## Work instructions
Show all lines from the listing below that contain "height".

--- Exercise material Enclosed Below ---

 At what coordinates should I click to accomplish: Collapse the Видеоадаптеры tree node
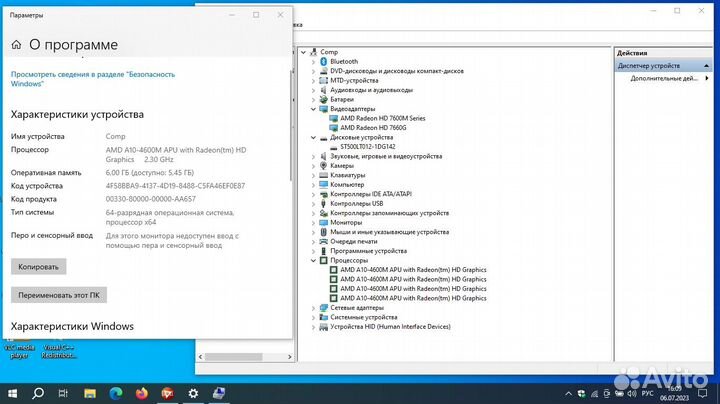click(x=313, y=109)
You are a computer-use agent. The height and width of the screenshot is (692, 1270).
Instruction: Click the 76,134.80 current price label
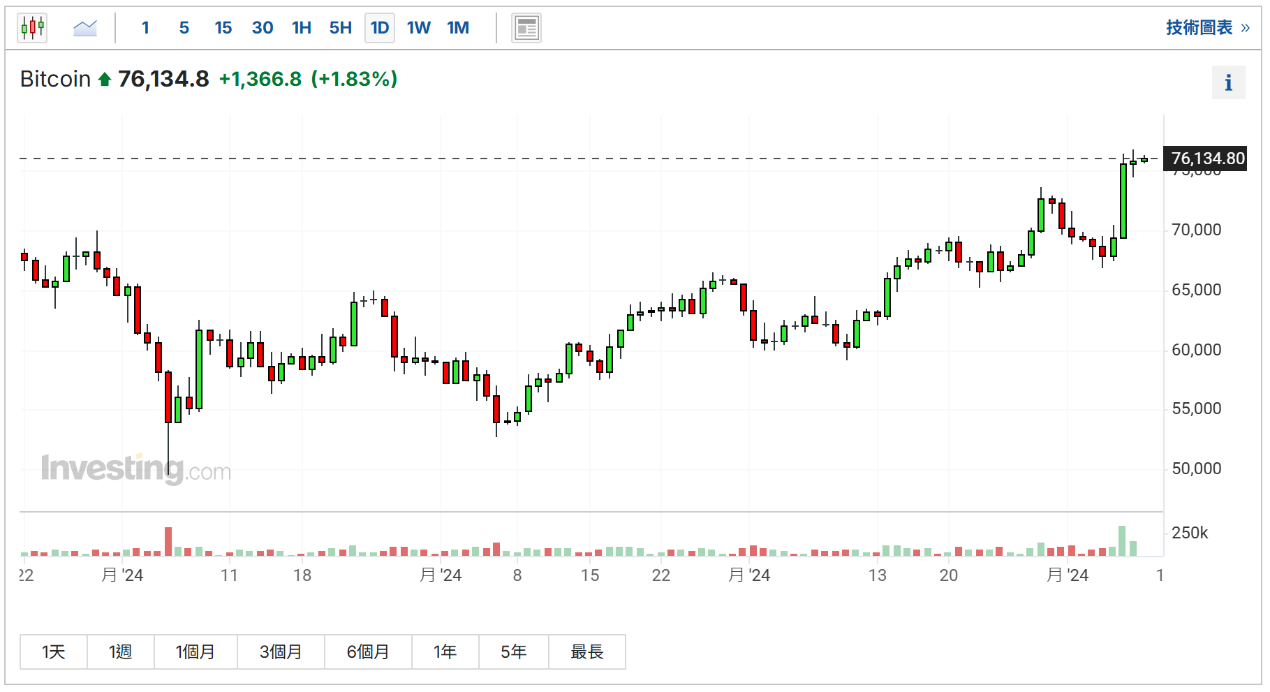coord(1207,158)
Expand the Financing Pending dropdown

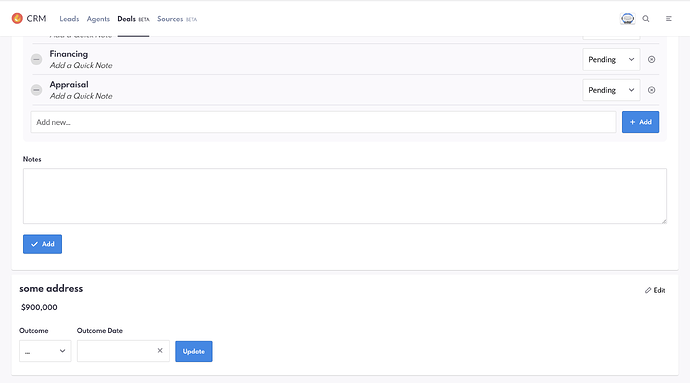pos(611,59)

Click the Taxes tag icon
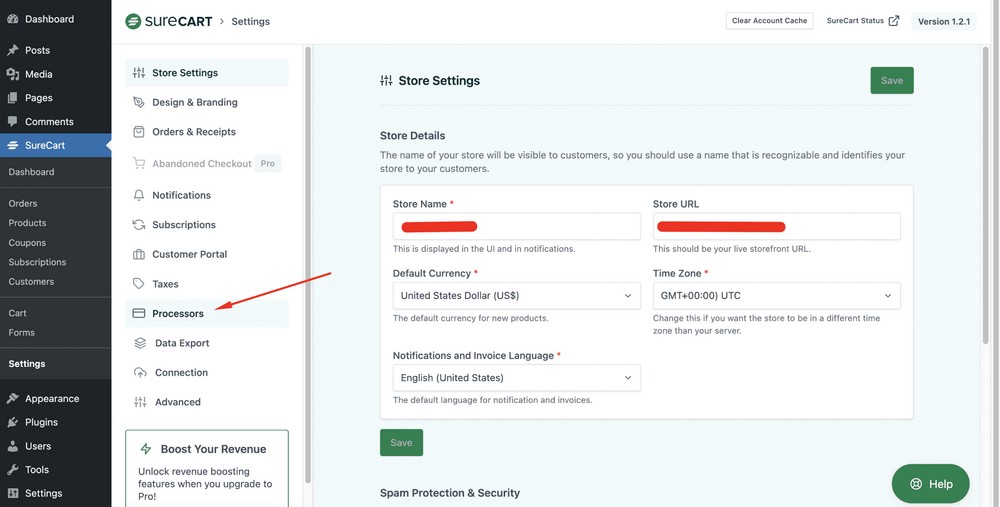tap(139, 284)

--- End of Enclosed Exercise material ---
--- Exercise material Enclosed Below ---

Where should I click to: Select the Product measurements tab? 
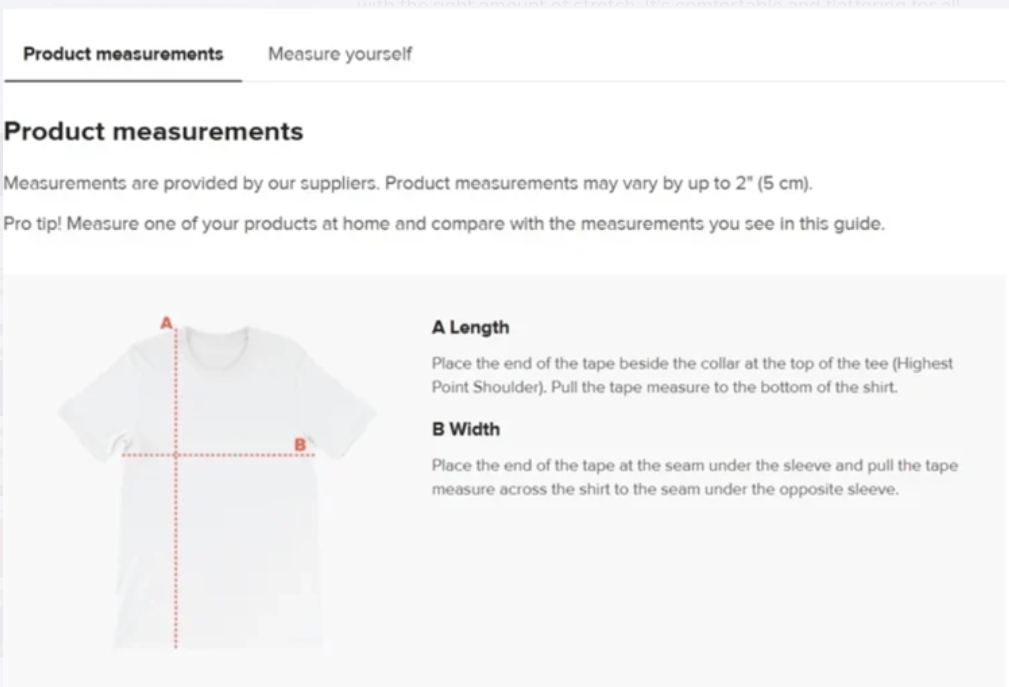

--- End of Enclosed Exercise material ---
--- Exercise material Enclosed Below ---

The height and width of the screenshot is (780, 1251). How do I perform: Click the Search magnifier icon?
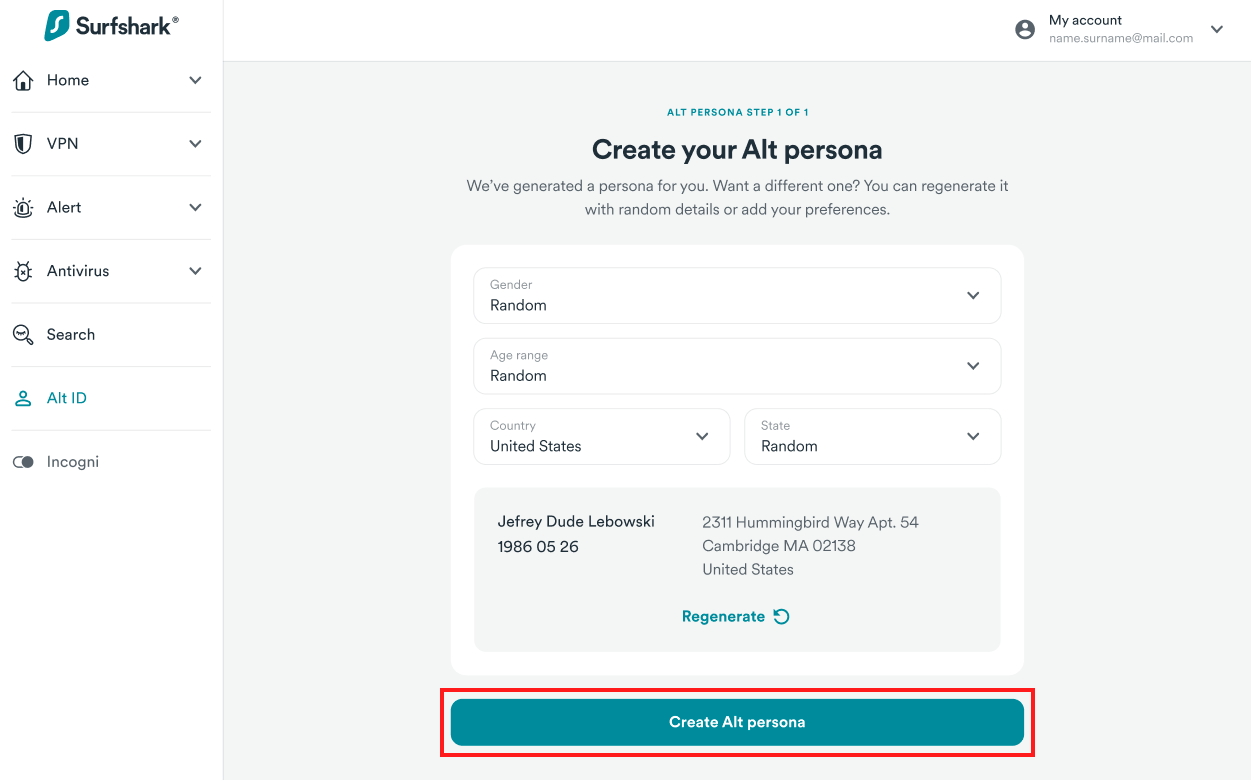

--- End of Enclosed Exercise material ---

## Task solution
You are a computer-use agent. The height and width of the screenshot is (692, 1270).
The height and width of the screenshot is (780, 1251). How do I perform: Click the Search magnifier icon?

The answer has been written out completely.